━━━ Trecho selecionado

3 DA (IN)CONSTITUCIONALIDADE DO ART. 1.790 DO CÓDIGO CIVIL

Para que se chegue ao cerne da questão é necessária uma reflexão sobre o artigo 226, §3º, da Constituição Federal.

Para iniciar o tópico, faz-se necessário externar as duas posições chaves acerca da (in) constitucionalidade do artigo 1.790 do Código Civil.

Parte significativa da jurisprudência e doutrina afirma não haver qualquer inconstitucionalidade no mencionado dispositivo. Fundamentam que, inobstante haver proteção constitucional da união estável, esta não se iguala ao casamento. Por se tratar de institutos diversos, também o pode ser em relação aos efeitos sucessórios deles decorrentes  (Agravo de Instrumento Nº 70055701619, Sétima Câmara Cível, Tribunal de Justiça do RS, Relator: Sérgio Fernando de Vasconcellos Chaves, Julgado em 18/09/2013).

Outros juristas defendem a equiparação entre as entidades familiares do casamento e união estável. Para esta corrente, qualquer diferenciação no tratamento dispensado deverá ser considerada inconstitucional por afronta direta ao artigo 226 da Constituição Federal, como ocorre no artigo 1.790 do CC/02. Assim posicionam-se Fábio Ulhoa Rodrigues (2006, p.272), Maria Berenice Dias (2005, p. 163), Giselda Maria Fernandes Novaes Hironaka (2010), Zeno Veloso (2008, p. 1955), dentre outros.

Thatiana de Arêa Leão Candil (2012, p. 94), em brilhante obra, menciona o posicionamento dos juízes que compõem as varas de família e sucessão do estado de São Paulo em relação a questão, sedimentado nos enunciados 49 e 50 do I Encontro dos Juízes das Varas de Família e das Sucessões, em novembro de 2006, in verbis:

49. O art. 1.790 do Código Civil, ao tratar de forma diferenciada a sucessão legítima do companheiro em relação ao cônjuge, incide em inconstitucionalidade, pois a Constituição não permite diferenciação entre famílias assentadas no casamento e na união estável, nos aspectos em que são idênticas, que são os vínculos de afeto, solidariedade e respeito, vínculos norteadores da sucessão legitima.

50. Ante a inconstitucionalidade do art. 1.790, a sucessão do companheiro deve observar a mesma disciplina da sucessão legítima do cônjuge, com os mesmos direitos e limitações, de modo que o companheiro, na concorrência com descendentes, herda nos bens particulares, não nos quais tem meação.

━━━━━━
━━━ Bloco de dados

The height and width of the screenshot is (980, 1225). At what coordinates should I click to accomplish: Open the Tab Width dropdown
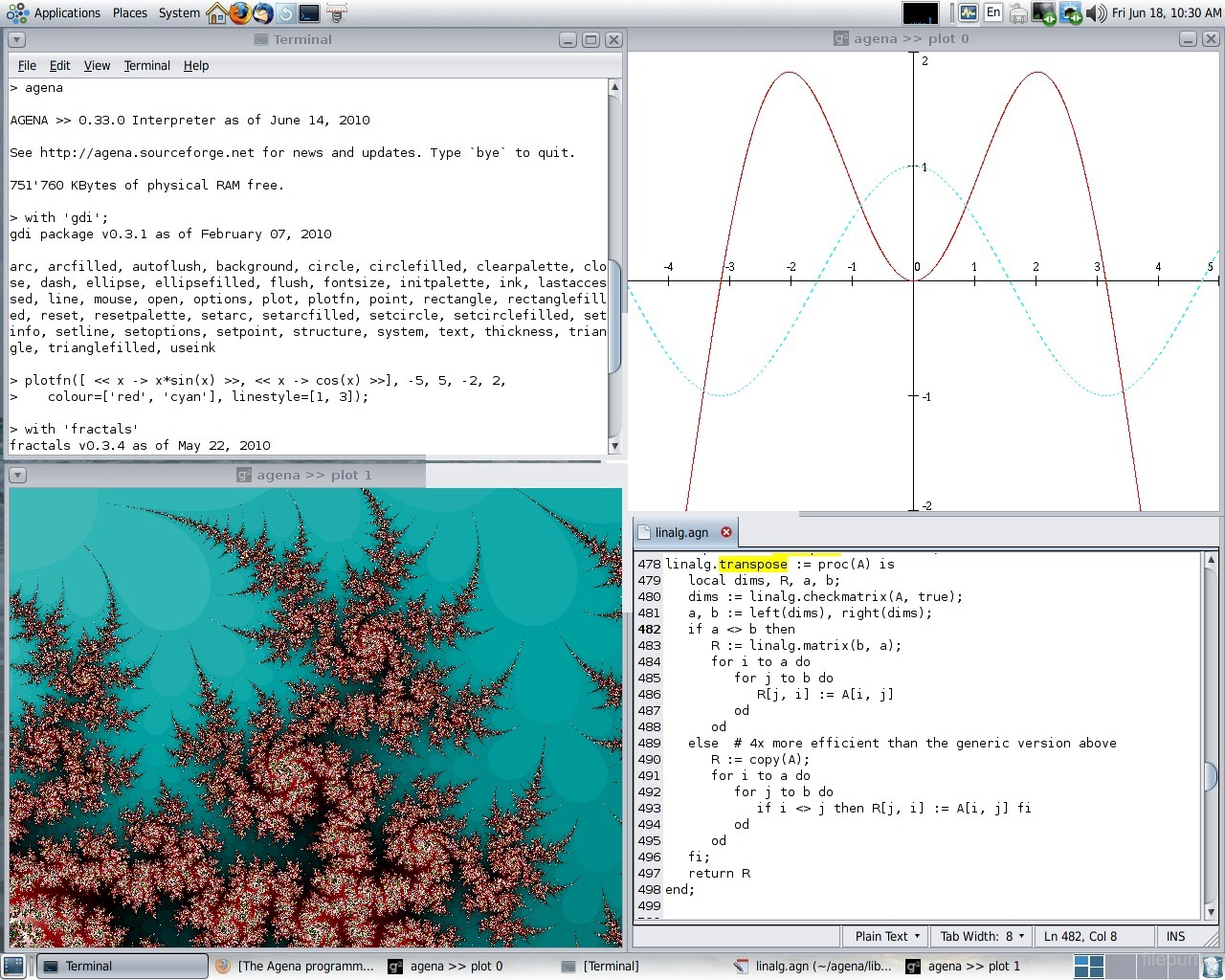[x=981, y=936]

━━━━━━

Enunciado da tarefa
Responda às perguntas abaixo com base no trecho sobre a constitucionalidade do artigo 1.790 do Código Civil.
(a) Qual dispositivo da Constituição Federal o trecho aponta como objeto de reflexão necessária para chegar ao cerne da questão?
(b) Em que mês e ano ocorreu o I Encontro dos Juízes das Varas de Família e das Sucessões?
(c) Segundo o enunciado 50, em quais bens o companheiro herda quando concorre com descendentes?

Resposta do exercício
(a) O artigo 226, §3º, da Constituição Federal.
(b) Em novembro de 2006.
(c) Nos bens particulares, e não naqueles em que tem meação.